IV-MOTIFS DE LA DECISION
Sur la compétence et/ou la fin de non recevoir
36- Il convient de relever que si en application des articles 1454 et 1459 du code de procédure civile, le président du tribunal de commerce peut connaître en qualité de juge d’appui, d’un différend « lié à la constitution du tribunal arbitral » dès lors que la convention d’arbitrage le prévoit expressément, la compétence de ce dernier est limitée à la connaissance de ces différends.
37- A cet égard, l’article 1459 du code de procédure civile évoque la « compétence » du juge d’appui.
38- En l’espèce, si la clause compromissoire insérée à l’article 11 du contrat de franchise prévoit expressément qu’à défaut de désignation de son arbitre par une partie, cette désignation pourra résulter d’une ordonnance du président du tribunal de commerce de Paris, en ce compris le différend quant à la désignation du président du tribunal arbitral, cette clause n’a pas pour pour effet de conférer compétence à ce juge pour statuer sur des différends autres que ceux liés à la constitution du tribunal arbitral, et notamment un différend portant sur le délai d’arbitrage.
39- En conséquence, le président du tribunal de commerce de Paris s’est à bon droit déclaré incompétent au profit du président du tribunal judiciaire de Paris, pour statuer sur cette demande de telle sorte que 'le jugement’ sera confirmé.
Sur la demande de dommages et intérêts pour procédure abusive ;
40- L’exercice d’une action en justice constitue par principe un droit et ne dégénère en abus pouvant donner naissance à des dommages et intérêts qu’en cas de faute susceptible d’engager la responsabilité civile de son auteur.
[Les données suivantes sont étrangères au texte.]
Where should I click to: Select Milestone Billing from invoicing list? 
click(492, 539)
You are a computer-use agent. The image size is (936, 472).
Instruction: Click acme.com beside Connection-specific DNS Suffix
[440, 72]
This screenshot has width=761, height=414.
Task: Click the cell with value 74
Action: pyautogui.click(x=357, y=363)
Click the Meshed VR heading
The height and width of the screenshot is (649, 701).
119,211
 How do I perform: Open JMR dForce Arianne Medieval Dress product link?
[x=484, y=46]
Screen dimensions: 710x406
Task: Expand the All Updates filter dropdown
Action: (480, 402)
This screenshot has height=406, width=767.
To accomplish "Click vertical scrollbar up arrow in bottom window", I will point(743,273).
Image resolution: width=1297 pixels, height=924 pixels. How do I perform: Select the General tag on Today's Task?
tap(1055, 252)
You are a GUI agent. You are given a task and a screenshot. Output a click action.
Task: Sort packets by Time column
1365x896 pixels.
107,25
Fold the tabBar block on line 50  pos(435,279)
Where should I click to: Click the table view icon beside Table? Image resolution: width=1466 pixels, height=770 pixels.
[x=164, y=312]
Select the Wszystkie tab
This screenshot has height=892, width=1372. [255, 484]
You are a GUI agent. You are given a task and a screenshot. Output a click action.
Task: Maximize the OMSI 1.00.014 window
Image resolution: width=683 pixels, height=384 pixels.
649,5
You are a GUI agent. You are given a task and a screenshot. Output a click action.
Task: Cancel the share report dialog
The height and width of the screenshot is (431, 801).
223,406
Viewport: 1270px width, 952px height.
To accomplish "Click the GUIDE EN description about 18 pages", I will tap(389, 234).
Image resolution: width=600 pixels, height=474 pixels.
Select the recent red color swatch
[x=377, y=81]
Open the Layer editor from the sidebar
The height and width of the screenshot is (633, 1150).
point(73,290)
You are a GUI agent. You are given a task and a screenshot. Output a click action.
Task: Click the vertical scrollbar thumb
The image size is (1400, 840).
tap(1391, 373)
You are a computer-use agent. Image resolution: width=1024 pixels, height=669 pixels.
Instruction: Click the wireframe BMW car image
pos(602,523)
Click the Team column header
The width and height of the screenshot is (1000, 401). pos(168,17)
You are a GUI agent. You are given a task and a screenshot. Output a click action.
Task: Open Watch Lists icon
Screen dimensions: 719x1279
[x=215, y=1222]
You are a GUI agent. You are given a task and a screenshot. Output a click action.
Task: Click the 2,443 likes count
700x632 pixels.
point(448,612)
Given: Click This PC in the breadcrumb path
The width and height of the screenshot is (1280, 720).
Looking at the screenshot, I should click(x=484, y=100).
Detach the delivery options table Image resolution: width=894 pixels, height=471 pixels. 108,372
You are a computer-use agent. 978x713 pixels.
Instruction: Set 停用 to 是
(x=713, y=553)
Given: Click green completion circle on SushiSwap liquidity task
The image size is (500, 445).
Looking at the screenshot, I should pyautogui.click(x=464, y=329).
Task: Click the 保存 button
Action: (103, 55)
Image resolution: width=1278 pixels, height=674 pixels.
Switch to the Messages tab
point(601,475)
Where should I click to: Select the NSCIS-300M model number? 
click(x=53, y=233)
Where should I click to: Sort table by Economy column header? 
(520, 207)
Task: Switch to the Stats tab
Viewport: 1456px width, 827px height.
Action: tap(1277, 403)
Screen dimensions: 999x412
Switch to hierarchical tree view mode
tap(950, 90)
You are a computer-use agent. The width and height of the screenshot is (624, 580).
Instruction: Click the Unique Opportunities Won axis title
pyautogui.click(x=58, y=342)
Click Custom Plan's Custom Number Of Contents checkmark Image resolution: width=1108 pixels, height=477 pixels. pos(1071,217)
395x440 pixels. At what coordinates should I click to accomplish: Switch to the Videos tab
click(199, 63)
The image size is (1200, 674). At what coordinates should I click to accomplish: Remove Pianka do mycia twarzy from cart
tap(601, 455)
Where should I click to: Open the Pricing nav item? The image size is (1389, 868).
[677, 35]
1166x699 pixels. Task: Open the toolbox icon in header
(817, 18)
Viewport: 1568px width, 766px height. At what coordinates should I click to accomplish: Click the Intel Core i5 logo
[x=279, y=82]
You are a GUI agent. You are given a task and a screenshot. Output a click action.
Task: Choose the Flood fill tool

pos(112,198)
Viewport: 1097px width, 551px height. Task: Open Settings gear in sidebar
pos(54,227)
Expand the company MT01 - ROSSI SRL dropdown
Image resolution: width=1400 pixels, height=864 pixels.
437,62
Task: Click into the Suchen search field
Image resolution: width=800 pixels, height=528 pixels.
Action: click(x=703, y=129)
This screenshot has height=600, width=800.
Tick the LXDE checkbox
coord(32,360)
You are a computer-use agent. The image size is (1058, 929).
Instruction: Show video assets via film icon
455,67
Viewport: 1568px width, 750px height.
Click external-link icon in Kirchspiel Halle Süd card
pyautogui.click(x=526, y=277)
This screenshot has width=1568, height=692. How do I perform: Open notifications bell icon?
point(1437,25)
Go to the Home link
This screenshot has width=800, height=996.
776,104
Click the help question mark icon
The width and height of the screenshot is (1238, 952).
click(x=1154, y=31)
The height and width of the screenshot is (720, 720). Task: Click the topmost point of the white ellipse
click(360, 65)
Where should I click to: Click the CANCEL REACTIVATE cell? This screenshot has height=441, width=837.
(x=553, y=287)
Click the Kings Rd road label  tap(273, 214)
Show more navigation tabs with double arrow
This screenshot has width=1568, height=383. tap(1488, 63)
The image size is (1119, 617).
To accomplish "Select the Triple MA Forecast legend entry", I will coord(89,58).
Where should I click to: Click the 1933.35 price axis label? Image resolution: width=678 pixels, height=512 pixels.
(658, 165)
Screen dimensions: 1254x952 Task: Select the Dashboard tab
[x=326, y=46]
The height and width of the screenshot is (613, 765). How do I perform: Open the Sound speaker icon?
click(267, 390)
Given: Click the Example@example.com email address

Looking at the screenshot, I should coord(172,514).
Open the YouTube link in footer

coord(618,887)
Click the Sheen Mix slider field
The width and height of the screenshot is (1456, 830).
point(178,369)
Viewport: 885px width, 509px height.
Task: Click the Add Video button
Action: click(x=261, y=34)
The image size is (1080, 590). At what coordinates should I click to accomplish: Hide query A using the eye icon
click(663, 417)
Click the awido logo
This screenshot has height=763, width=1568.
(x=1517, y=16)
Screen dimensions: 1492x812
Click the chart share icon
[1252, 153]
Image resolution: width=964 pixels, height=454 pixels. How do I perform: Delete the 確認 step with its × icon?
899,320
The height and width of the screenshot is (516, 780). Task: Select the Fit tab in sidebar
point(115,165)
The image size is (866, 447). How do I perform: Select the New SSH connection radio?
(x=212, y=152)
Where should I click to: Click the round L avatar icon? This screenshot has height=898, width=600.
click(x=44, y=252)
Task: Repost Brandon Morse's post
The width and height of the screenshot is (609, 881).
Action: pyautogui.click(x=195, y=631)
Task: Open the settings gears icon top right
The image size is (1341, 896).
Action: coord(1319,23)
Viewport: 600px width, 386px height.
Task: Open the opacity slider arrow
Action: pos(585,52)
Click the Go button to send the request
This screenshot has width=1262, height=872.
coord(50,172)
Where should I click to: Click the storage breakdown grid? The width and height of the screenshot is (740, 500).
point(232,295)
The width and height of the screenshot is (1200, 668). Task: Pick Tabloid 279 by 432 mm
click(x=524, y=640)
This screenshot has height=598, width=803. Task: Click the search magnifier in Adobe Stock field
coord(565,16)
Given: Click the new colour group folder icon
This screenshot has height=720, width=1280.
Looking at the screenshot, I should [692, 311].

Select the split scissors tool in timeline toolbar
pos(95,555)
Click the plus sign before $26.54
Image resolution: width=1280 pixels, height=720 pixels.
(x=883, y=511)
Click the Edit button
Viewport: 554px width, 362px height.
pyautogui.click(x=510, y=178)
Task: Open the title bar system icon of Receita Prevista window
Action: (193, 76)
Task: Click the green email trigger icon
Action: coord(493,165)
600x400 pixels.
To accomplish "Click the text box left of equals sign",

41- En l’espèce, la société CSF sera déboutée de sa demande à ce titre, à défaut pour elle de rapporter la preuve d’une quelconque faute ou légèreté blâmable de la part de la société Fadis, qui a pu légitimement se méprendre sur l’étendue de ses droits et faute d’établir l’existence d’un préjudice autre que celui subi du fait des frais exposés pour sa défense.
Sur les frais et dépens ;
43- Il convient de relever qu’en l’espèce, les deux parties s’accordaient pour considérer que le président du tribunal de commerce de Paris ne pouvait en tout état de cause statuer sur la demande visant à proroger la demande d’arbitrage quelle que soit la qualification retenue, fin de non recevoir ou exception d’incompétence.
44- Il convient dès lors de laisser à chacune des parties, la charge des dépens qu’elle a exposés.
45 -Pour les même raisons, il est équitable de débouter chacune des parties de leur demandes fondées sur l’article 700 du code de procédure civile.
V-DISPOSITIF
Par ces motifs, la cour :
1-Confirme le jugement du tribunal de commerce de Paris du 29 septembre 2021 en toute ces dispositions ;
2-Déboute la société CSF de sa demande au titre de la procédure abusive ;
3-Laisse à chacune des parties la charge des dépens qu’elle a exposés ;
4-Déboute l’ensemble des parties de leurs demandes formées au titre de l’article 700 du code de procédure civile.